Excerpt to read Start Marker

Traders are betting artificial intelligence and machine learning will have the biggest impact on financial markets in the coming years.
More than half of respondents to a JPMorgan Chase survey of 835 institutional and professional traders said such technologywould have the most influence on trading in the next three years. That’s up from a quarter last year.
“This trend toward automation is something we’re seeing across the market now and is expanding into the credit and rates side as well as commodities,” said Scott Wacker, head of FICC e-commerce sales at JPMorgan.
Quantitative hedge funds are “bringing systematic models optimised with machine learning to over-the-counter markets”, he said.
“We’re also seeing asset managers using data in a more dynamic way using AI-enhanced technologies to assess and improve how they’re executing trades.”
Many asset managers already try to integrate some form of AI into their systems and algorithms, according to Bloomberg Intelligence’s 2022 US Institutional Equity Trading study. Still, the majority regarded AI as more of a “catchword emerging technology”.
The release of ChatGPT in November has turbocharged broader interest in AI technology and natural language processing. The tool has lit up the internet and sparked fresh debate over the role of AI across workplaces.
“People are amazed at what AI technology can achieve,” said Mr Wacker. “Natural language processing is moving along at pace but it’s a little harder to configure right now. It’s at the beginning of a journey.”
Elsewhere in JPMorgan’s survey, there were signs the past year’s turmoil in the cryptocurrency industry had curtailed enthusiasm toward the asset class.

Excerpt to read End Marker
Supplied information Start Marker

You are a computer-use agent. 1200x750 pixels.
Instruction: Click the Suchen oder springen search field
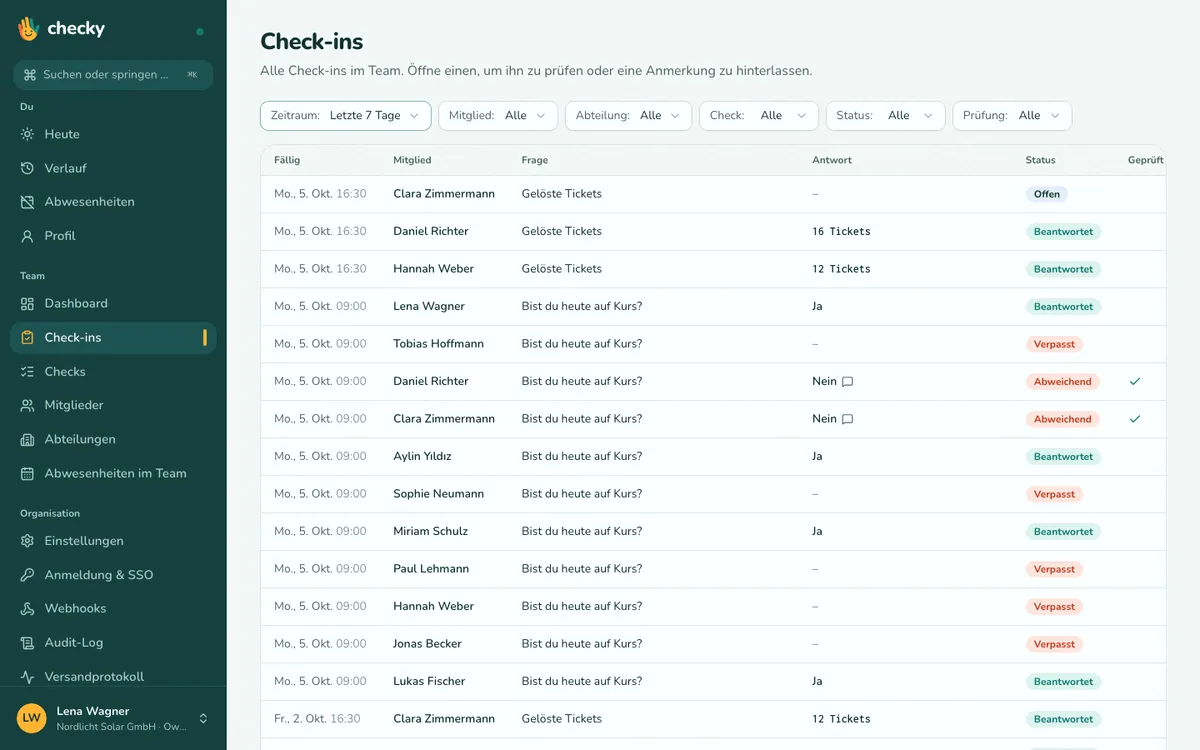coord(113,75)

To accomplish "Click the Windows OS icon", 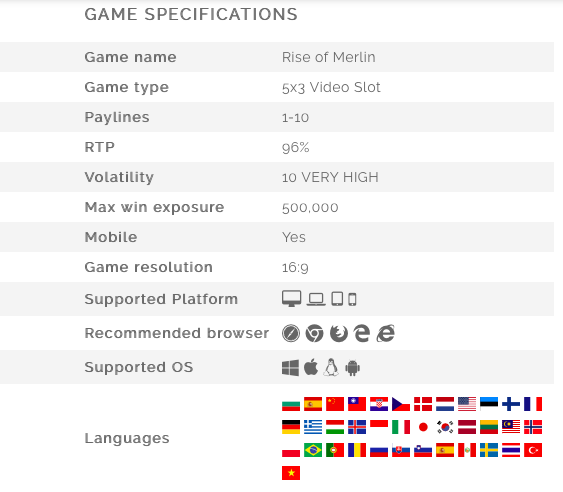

Supplied information End Marker
Supplied information Start Marker

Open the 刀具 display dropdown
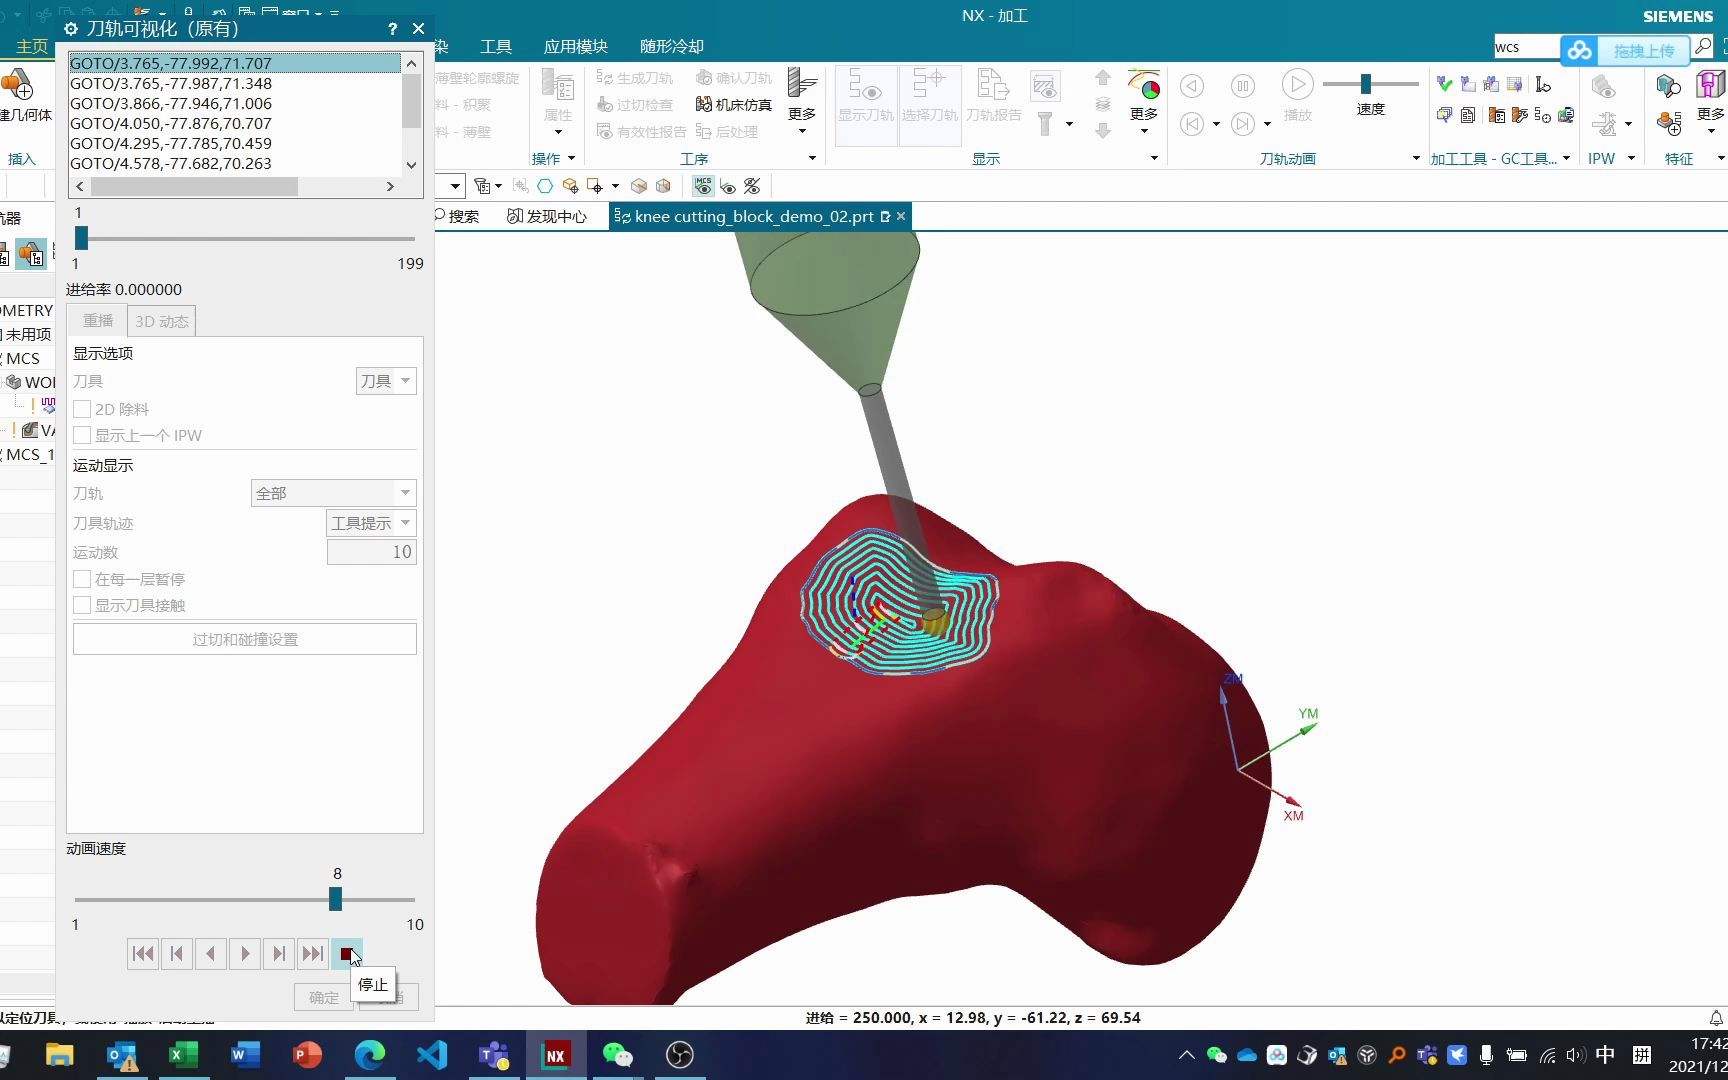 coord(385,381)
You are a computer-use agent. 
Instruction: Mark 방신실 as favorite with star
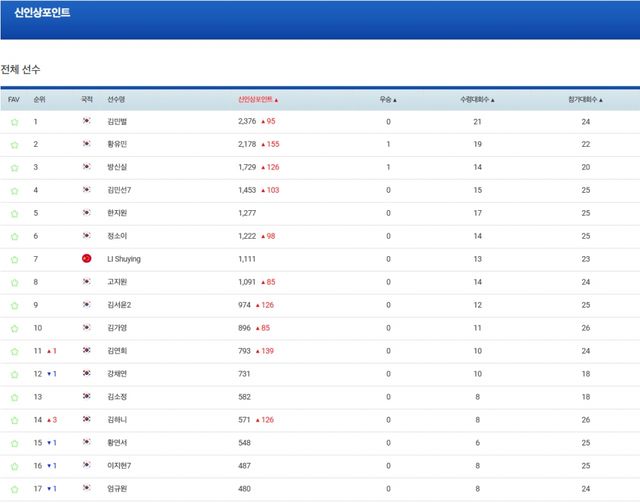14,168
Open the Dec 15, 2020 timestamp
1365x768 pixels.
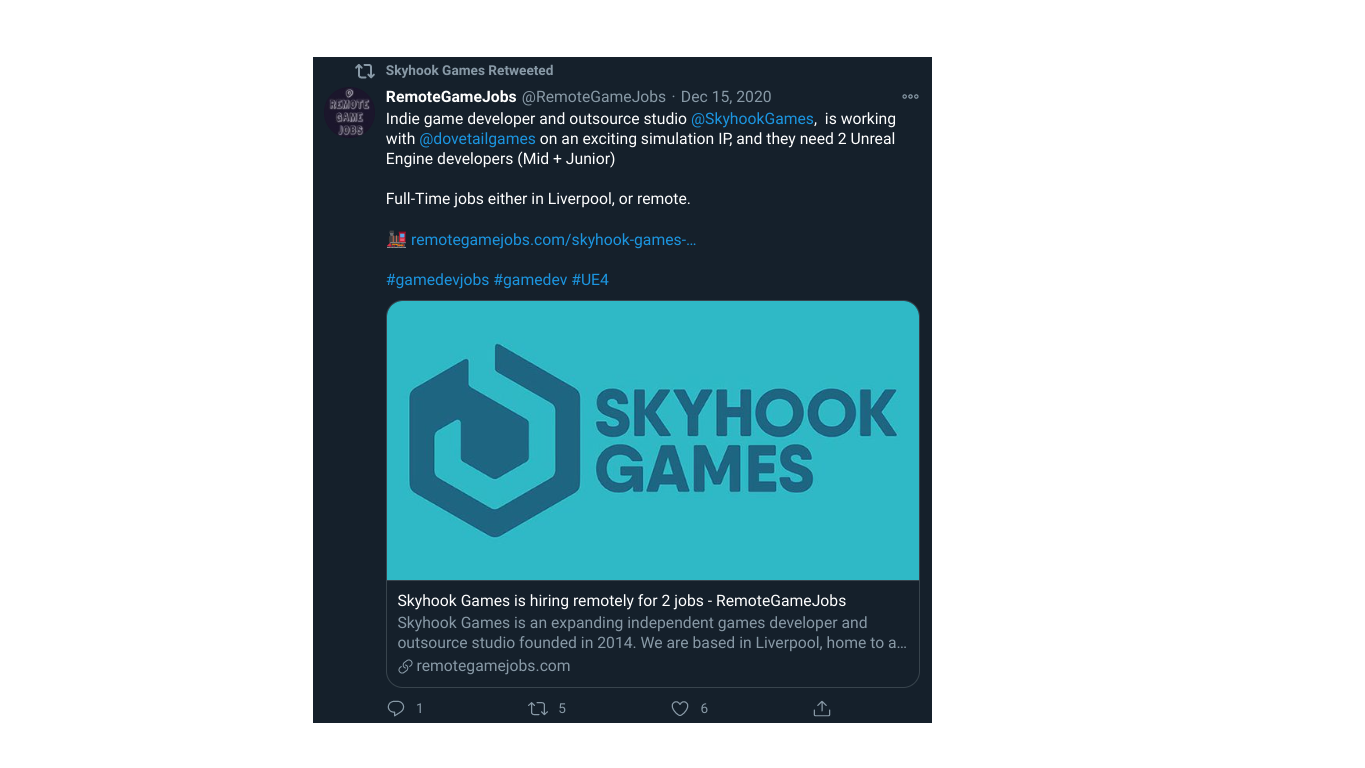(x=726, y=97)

Supplied information End Marker
Supplied information Start Marker

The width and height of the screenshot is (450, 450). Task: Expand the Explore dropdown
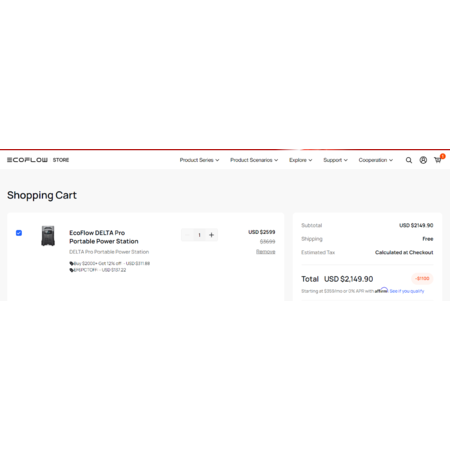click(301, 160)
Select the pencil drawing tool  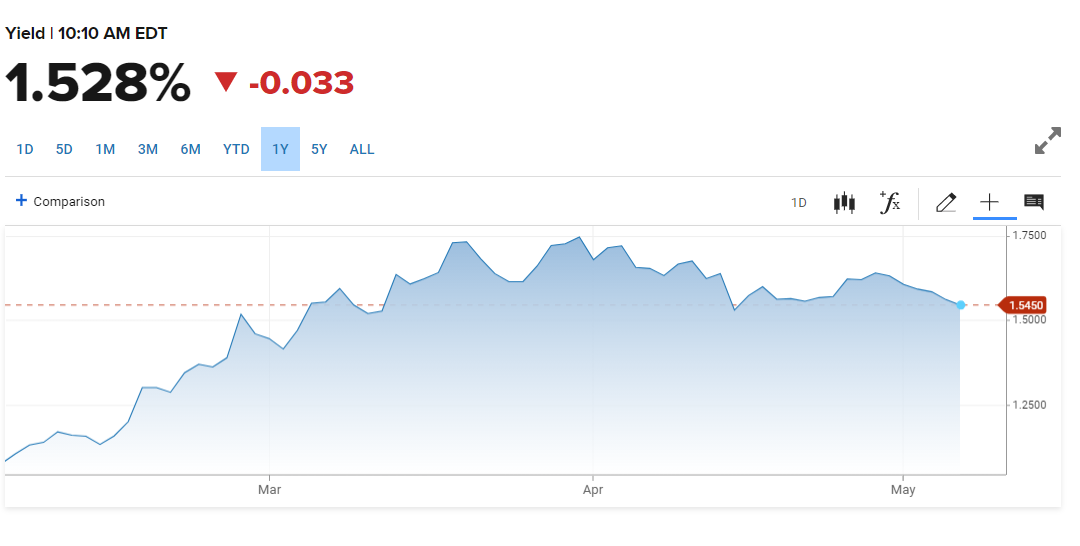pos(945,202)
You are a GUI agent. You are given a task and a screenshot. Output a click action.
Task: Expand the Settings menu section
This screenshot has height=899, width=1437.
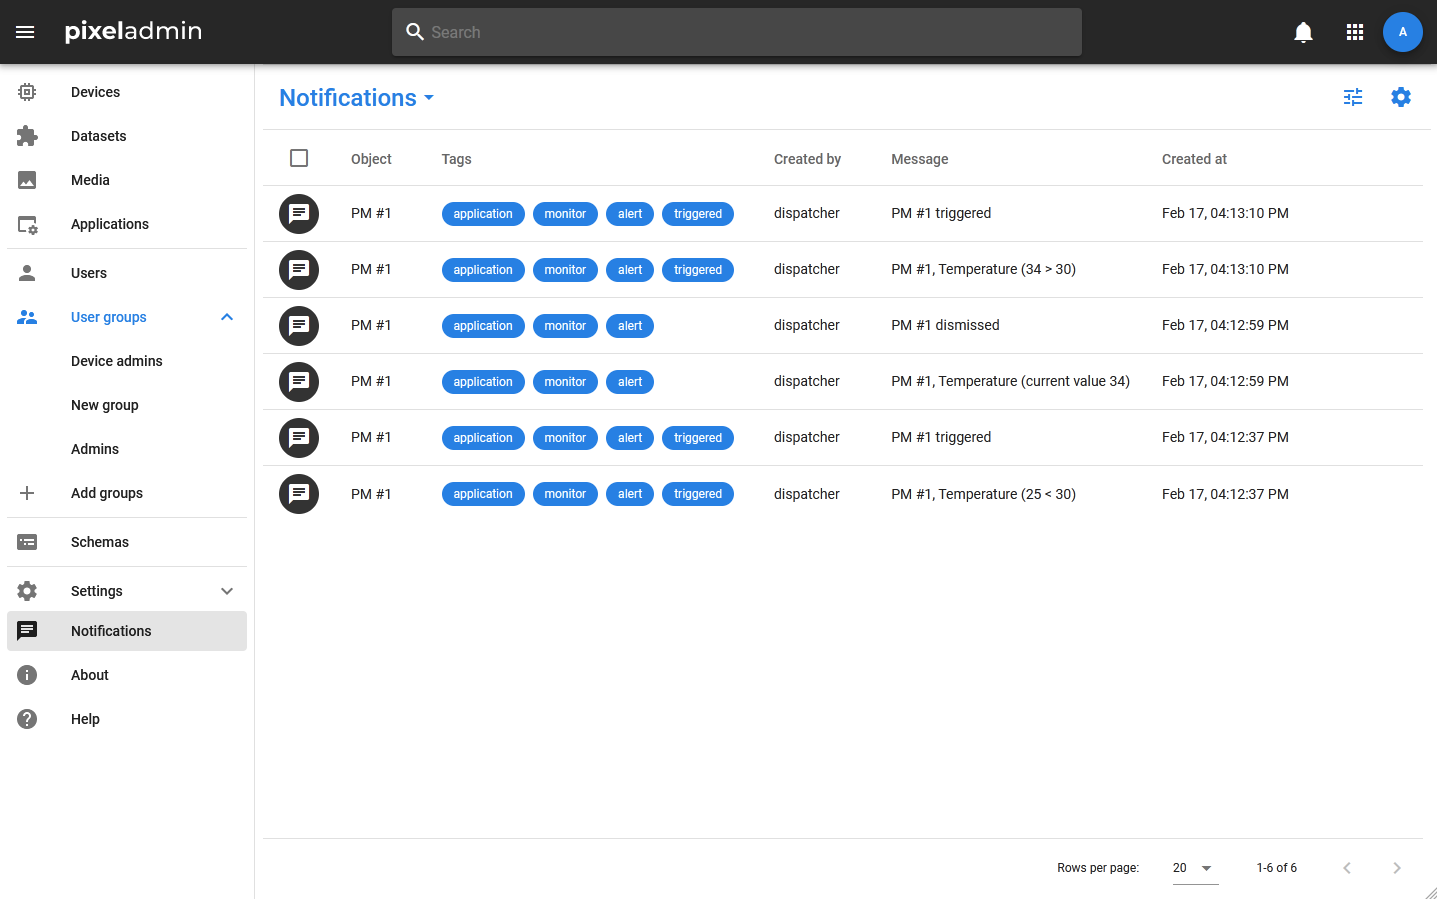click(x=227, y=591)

Supplied information End Marker

## Tasks and exercises
#1 In the article on AI in trading above, how many institutional and professional traders took part in the JPMorgan Chase survey?
#2 From the article on AI in trading above, extract the stretch from "More than half" through "quarter last year." word for word.

## Responses to the exercise
#1 835

#2
More than half of respondents to a JPMorgan Chase survey of 835 institutional and professional traders said such technologywould have the most influence on trading in the next three years. That’s up from a quarter last year.